Friday, February 24, 2006

Bridge

Who uses it: Animal trainers
What it means: An action that accompanies and eventually substitutes for a treat, as positive reinforcement for training. In clicker training, the clicker is the bridge; dogs learn to associate the clicker with a treat, so the trainer can eventually use only the clicker, without the treat. Dolphin trainers use whistles as a bridge.
How you can use it: Next time you applaud someone instead of throwing money.

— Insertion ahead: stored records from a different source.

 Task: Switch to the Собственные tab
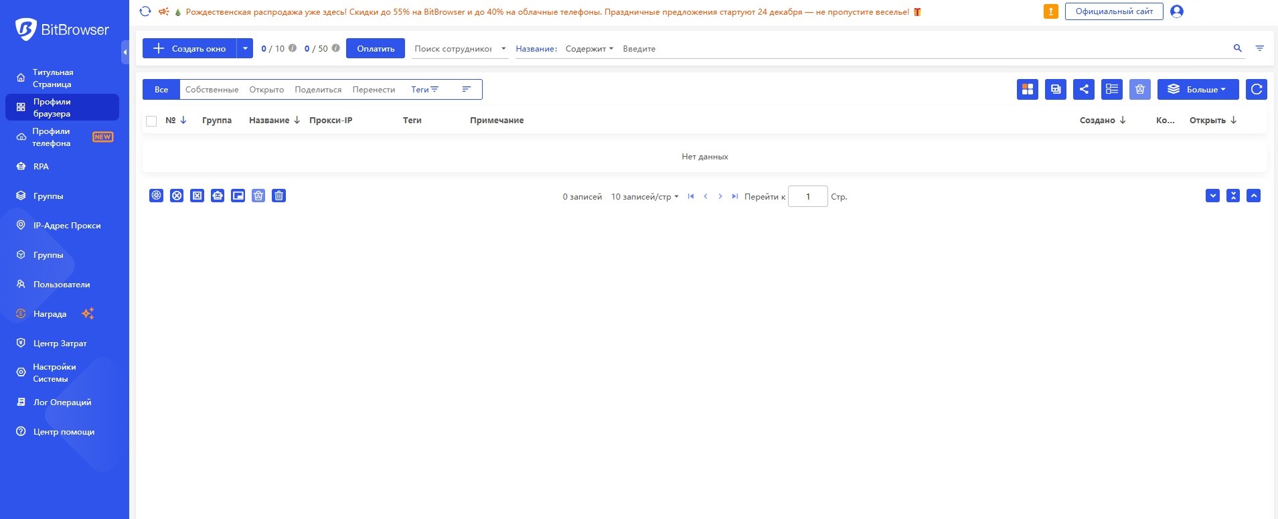[x=212, y=90]
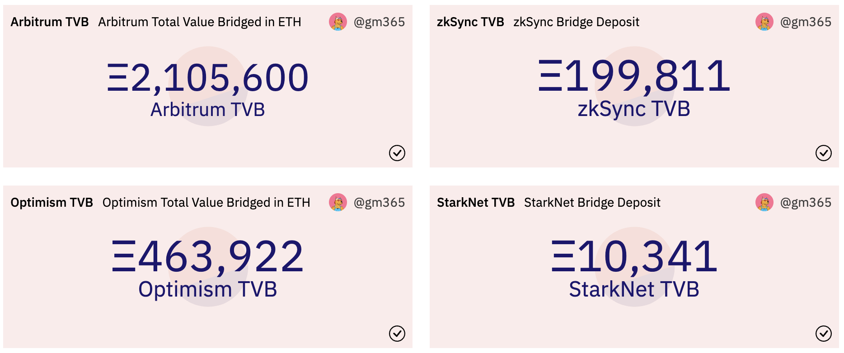Viewport: 844px width, 353px height.
Task: Click the Ξ199,811 counter value
Action: (634, 76)
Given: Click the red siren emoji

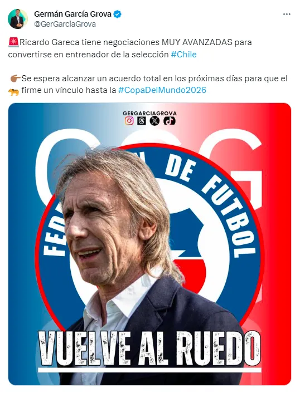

Dizzy and I are in Mechanicsville, Virginia today, visiting my sister Peggy and her menagerie: my nephews Matthew and Henry, niece Meg, their dog Ella, and their three cats, Agatha, Oliver and Charlie. The cats lie low when Dizzy visits; he's not reliable around them.

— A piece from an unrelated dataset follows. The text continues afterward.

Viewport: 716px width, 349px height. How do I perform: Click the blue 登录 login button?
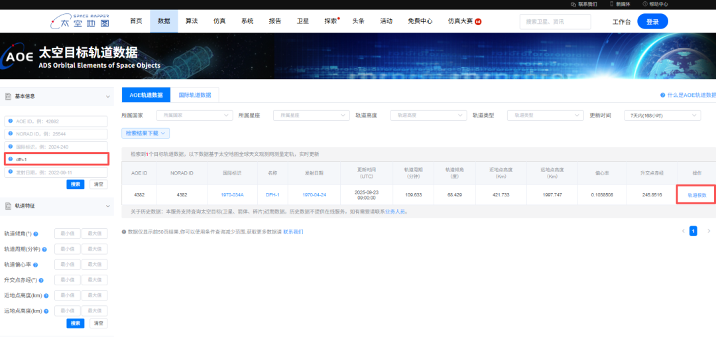point(652,21)
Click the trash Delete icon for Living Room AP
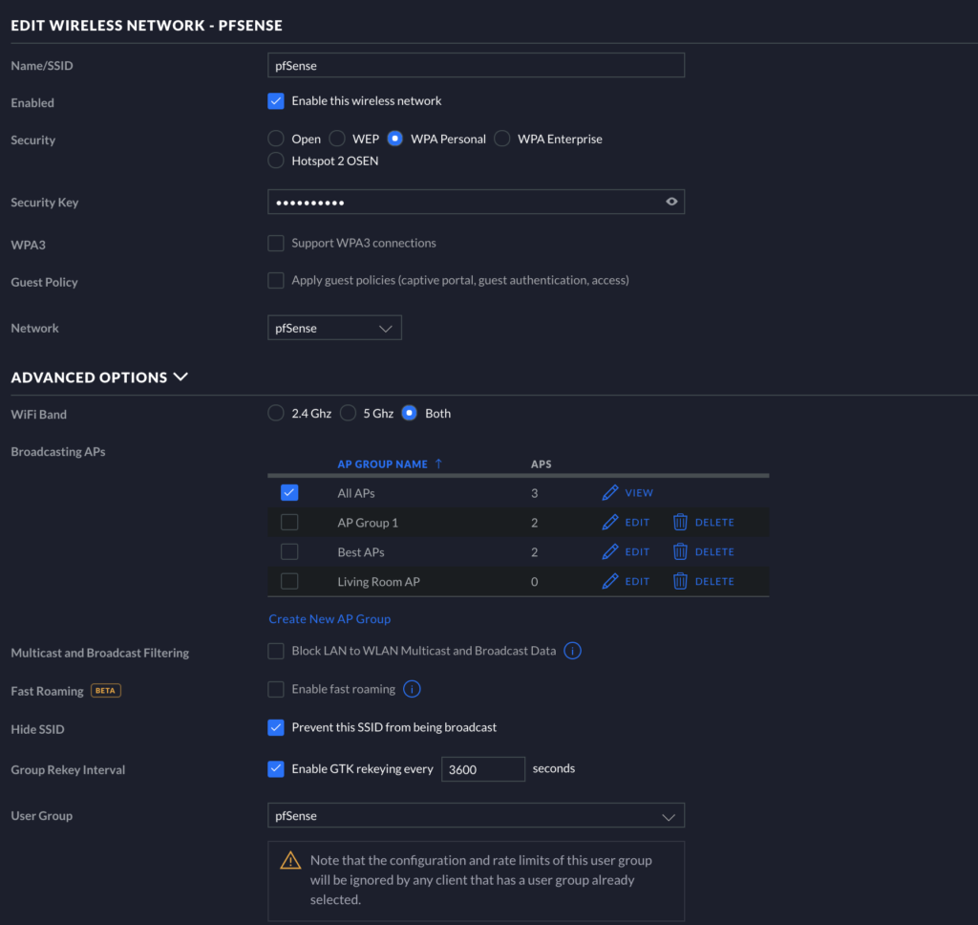 pyautogui.click(x=680, y=581)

Henry woke up this morning singing the only song he knows, which is the alphabet song. He understands about letters, but seems to think of the ABCs as a song with verses, which means that sometimes "L-M-N-O-P" comes before "H-I-J-K." Over breakfast, Matthew and Henry introduced me to all their engines by name (they are obsessed with the world of Thomas the Tank Engine).

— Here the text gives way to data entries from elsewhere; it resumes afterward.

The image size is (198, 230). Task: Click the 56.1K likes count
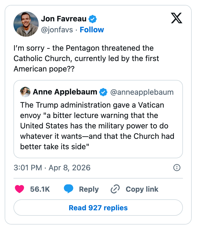tap(40, 189)
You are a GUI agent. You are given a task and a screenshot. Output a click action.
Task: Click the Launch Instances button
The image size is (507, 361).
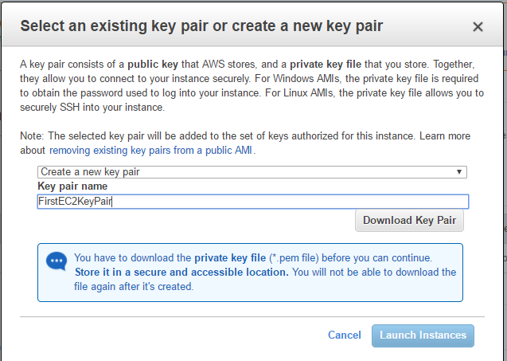click(x=423, y=335)
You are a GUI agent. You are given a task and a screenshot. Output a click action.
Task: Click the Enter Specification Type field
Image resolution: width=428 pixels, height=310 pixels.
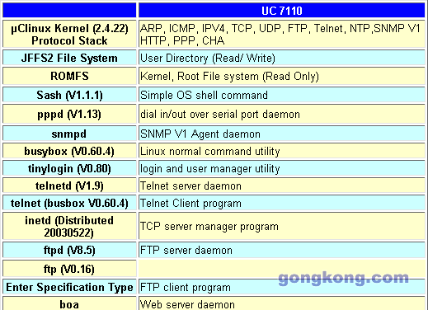click(69, 287)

Between driving and work this week, I've started four books, but only finished one. Next week's list will be longer.

What I Read This Week

Christine Wicker, Not in Kansas Anymore: A Curious Tale of How Magic is Transforming America. Christine Wicker, a religion reporter, spent a year exploring America's magical subcultures. She trained in hoodoo, partied with vampires, and attended a witches' gathering in Salem. The year tempered her skepticism -- though it didn't eliminate it altogether -- but it also made her appreciate the value of seeing connections and causation in an otherwise arbitrary universe. My own brand of Catholicism has a strong mystical streak -- for instance, I believe that St. Anthony helps me find lost things -- and I found this book enchanting, in more ways than one.